Potential Pitfall 1: Identification of individuals in the data
Disaggregating data by multiple demographic characteristics (such as race and ability) within a small population (such as a school) could result in very small group sizes. For example, a school might have only three Black students with disabilities. In such cases, people with knowledge about the school could potentially identify specific students, compromising their privacy. To avoid that sort of breach, agencies might set a policy to disaggregate results only for groups with a minimum number of students (perhaps 10) or take other precautions to ensure anonymity of data on individuals (such as applying confidentiality edits). See Data Equity Principle #2 and Data Equity Principle #3 for additional guidance and resources on protecting privacy when disaggregating data.
Potential Pitfall 2: Being fooled by randomness
The second potential pitfall of data disaggregation is the possibility of being fooled by randomness. Human brains tend to perceive patterns even where none exist.
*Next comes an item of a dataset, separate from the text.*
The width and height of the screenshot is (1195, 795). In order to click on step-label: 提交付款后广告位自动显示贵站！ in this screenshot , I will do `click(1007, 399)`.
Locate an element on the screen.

When examining data from numerous disaggregated groups, we risk identifying apparent trends that are actually statistical flukes. The problem is particularly severe for small groups because reliability declines as the group size declines. For example, the math proficiency rate for a group of 10 students might be very unstable from one year to the next. Testing the statistical significance of trends or differences does not solve this problem, because we would expect one of every 20 differences examined to be significant by chance alone.
Solutions
Fortunately, there is a solution. Bayesian statistical methods can stabilize performance measures, increasing their reliability, especially for small groups. Also known as methods for small-area estimation, Bayesian stabilization borrows information from other groups and/or the historical performance of the relevant group, pulling extreme values toward averages, producing results that are more reliable and accurate. Research by Mathematica at the Mid-Atlantic Regional Educational Laboratory has shown that Bayesian stabilization can produce reliable results for groups as small as 10 students.
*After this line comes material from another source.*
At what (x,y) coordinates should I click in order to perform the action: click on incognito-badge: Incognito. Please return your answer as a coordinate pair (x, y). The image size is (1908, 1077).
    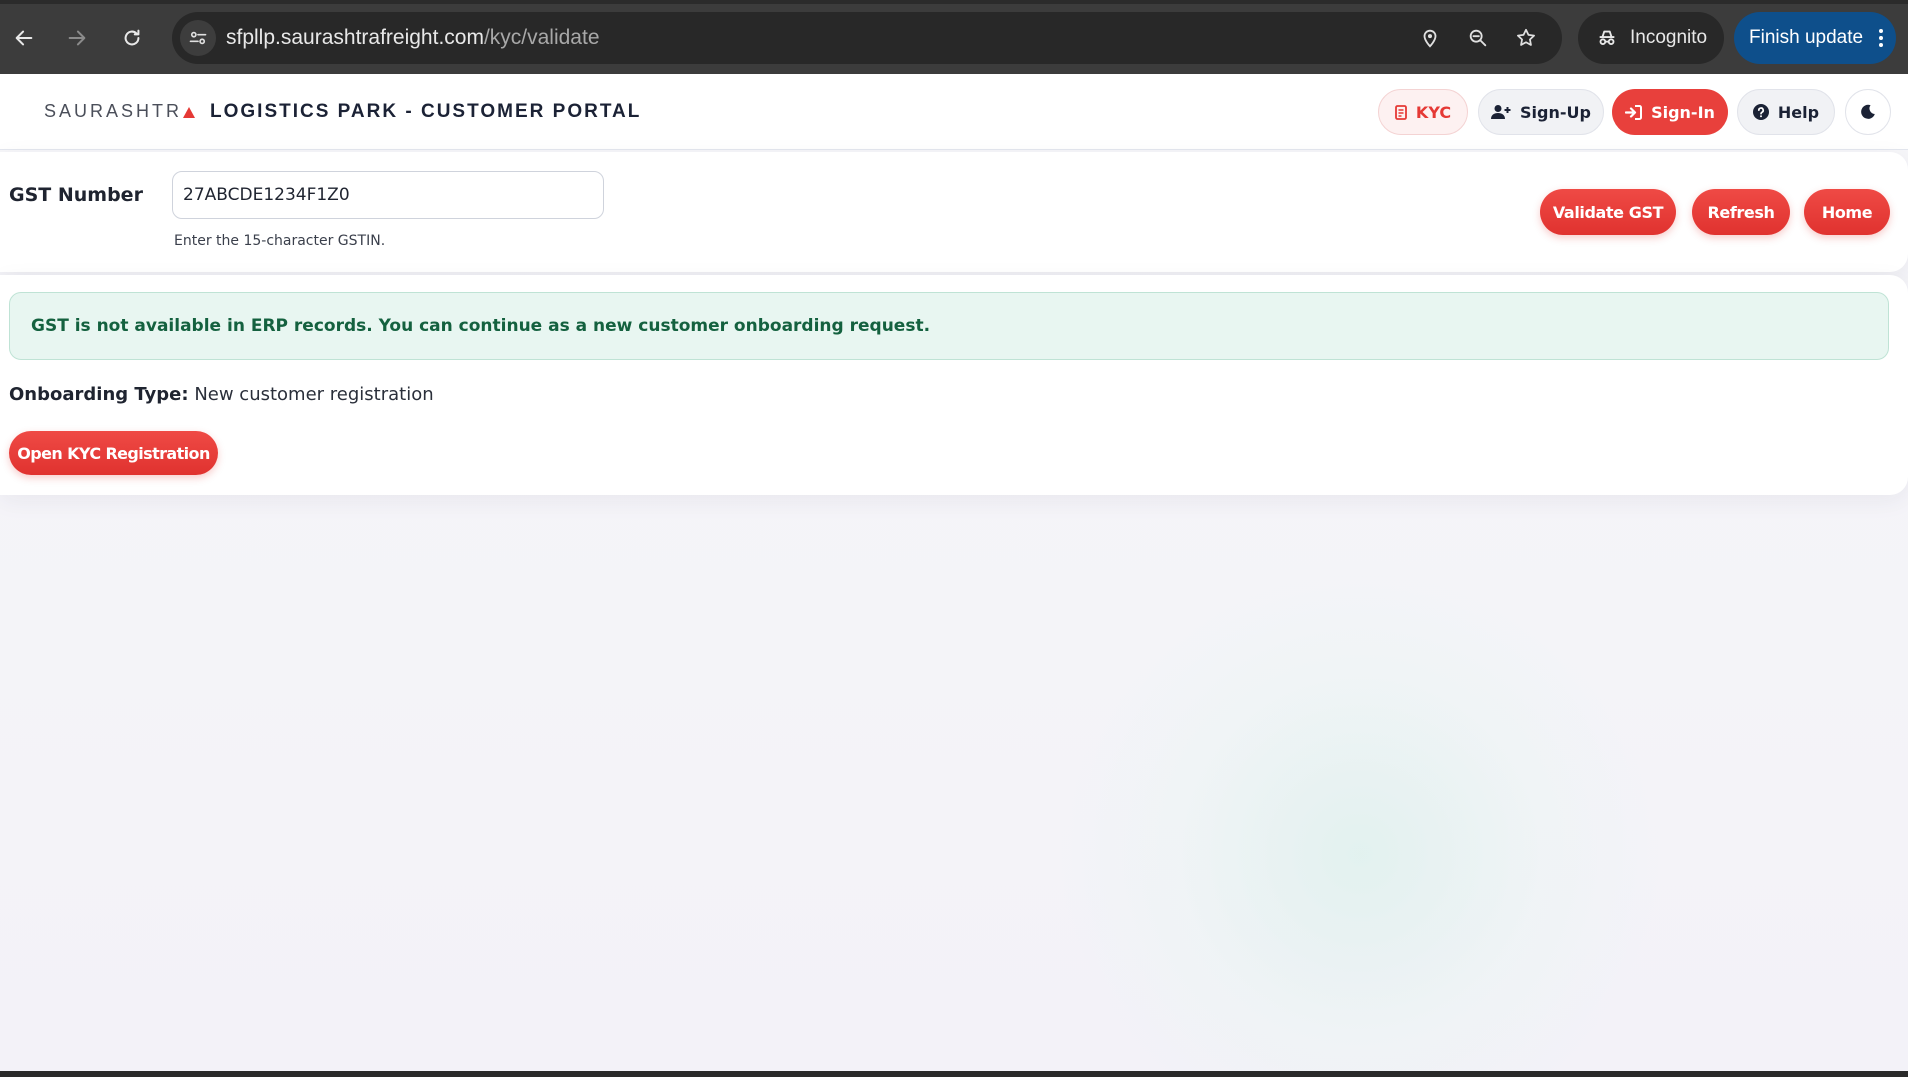
    Looking at the image, I should click on (1651, 38).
Bayesian stabilization can help with privacy concerns, too. Stabilizing group-level results removes the direct connection between the reported result and individuals in the group. For example, for a group of 10 students, the unadjusted percentage achieving proficiency in math must be a number ending in zero (10 percent, 20 percent, and so on). But the stabilized estimate for the group as a whole is not so constrained, because it does not depend on a proficiency adjustment for each individual student. A stabilized group-level estimate therefore cannot identify any individual as proficient or not. Alternative privacy-enhancing statistical techniques for small sample sizes can include data suppression (removing information for small subgroups), data masking or perturbation (introducing uncertainty into the dataset), or blurring (reducing data precision).2
Most state and local education agencies lack the statistical know-how to conduct Bayesian stabilization, but help is on the way. By early 2025, the Institute of Education Sciences expects to launch a publicly available tool that will enable any agency to stabilize its results, thereby improving the accuracy of data on small and intersectional subgroups.